Cassano si racconta: “Mi piacerebbe restare nel calcio, magari da ds. La serie A? Il livello è modesto rispetto ai miei tempi”

E’ tornato a parlare, e lo ha fatto a suo modo, sempre provocatorio e mai scontato, Antonio Cassano. Dopo il suo apparente ritorno al calcio e il successivo definitivo ritiro il fantasista barese si è confessato a Il Secolo XIX. Ha parlato principalmente di futuro:

“Vorrei fare il direttore sportivo. Due esempi in Italia per me sono Ausilio dell’Inter che è un top club e Rossi del Sassuolo che è un club all’avanguardia. Non l’ho mai fatto, non posso sapere se sono bravo o no. Ma mi piacerebbe contribuire a costruire un progetto, seguendo l’istinto del mio calcio. Che, per capirci, è quello che va dal 1999 a sette, otto anni fa. Il futuro? Al prossimo corso a Coverciano mi iscrivo di nuovo e stavolta partecipo. Poi chiaramente dopo devo trovare qualcuno che abbia fiducia in me. Se lo farei nella Sampdoria? Assolutamente sì. Ferrero è un presidente molto sveglio come piace a me, che sa muoversi. Romei mi ricorda molto Galliani, competenza calcistica e manageriale”.

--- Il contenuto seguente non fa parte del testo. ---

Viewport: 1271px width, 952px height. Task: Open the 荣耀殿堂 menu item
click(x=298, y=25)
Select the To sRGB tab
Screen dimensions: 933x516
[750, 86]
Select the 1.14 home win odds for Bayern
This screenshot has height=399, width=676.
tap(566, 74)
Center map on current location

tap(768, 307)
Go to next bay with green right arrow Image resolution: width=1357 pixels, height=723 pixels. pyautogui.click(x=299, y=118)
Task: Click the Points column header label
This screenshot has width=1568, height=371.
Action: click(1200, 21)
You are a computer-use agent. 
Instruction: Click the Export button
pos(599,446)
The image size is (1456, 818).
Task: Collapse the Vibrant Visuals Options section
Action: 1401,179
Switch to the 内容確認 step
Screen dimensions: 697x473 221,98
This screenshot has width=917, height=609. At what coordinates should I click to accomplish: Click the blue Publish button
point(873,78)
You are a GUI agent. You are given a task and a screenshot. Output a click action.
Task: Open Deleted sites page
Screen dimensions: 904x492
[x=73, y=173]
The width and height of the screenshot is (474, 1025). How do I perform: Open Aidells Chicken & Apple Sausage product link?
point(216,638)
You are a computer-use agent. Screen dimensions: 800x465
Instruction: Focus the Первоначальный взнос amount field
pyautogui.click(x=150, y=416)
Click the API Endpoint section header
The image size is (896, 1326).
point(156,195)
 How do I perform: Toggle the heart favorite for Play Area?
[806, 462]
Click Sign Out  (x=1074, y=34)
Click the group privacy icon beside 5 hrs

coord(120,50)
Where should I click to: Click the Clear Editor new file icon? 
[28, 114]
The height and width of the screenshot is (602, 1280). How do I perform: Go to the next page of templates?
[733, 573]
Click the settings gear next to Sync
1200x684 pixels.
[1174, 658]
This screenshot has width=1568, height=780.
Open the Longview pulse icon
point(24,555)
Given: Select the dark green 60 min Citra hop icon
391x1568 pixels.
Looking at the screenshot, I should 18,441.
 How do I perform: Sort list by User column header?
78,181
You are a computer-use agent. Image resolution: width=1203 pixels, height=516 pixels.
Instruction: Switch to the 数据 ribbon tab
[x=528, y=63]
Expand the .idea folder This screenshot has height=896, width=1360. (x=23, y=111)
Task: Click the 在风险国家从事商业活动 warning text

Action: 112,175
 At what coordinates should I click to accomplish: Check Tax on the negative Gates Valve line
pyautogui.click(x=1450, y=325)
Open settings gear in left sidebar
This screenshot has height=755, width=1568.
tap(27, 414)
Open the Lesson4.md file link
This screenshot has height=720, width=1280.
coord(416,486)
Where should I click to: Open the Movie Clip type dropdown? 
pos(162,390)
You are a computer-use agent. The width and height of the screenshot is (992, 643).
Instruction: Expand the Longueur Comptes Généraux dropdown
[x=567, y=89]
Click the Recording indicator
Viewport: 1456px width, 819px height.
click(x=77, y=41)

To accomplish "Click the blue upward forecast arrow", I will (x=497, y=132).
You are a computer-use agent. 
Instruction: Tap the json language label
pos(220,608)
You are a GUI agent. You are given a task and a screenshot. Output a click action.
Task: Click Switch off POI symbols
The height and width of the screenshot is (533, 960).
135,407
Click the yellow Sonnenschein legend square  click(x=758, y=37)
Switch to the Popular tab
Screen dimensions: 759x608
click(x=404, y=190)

L’ex gioiello di Roma e Real, tra le altre, ha lanciato la solita provocazione riguardante la Serie A e l’attraccante dell’Inter Mauro Icardi:  “Nel 1999 ad esempio, quando io ho esordito tra i professionisti, nella Reggina che lottava per salvarsi c’era gente come Pirlo, Cozza e Baronio. Che cosa è cambiato da allora? C’è un periodo per tutto. A quei tempi il calcio italiano era fatto di tanti numeri 10, Baggio, Totti, Del Piero, io, e tanti bravi difensori. Nel 2006 abbiamo vinto un Mondiale giocando con palla lunga su Toni. Adesso impera il guardiolismo, ma di Guardiola ce n’è uno nel mondo. E nel calcio italiano poca qualità adatta a quella filosofia. Quando dico che il livello della A è modesto non voglio essere snob, è un mio pensiero parametrato ai miei tempi. Se Icardi fosse stato all’Inter si sarebbe trovato davanti Ronaldo e Vieri, avrebbe giocato?”.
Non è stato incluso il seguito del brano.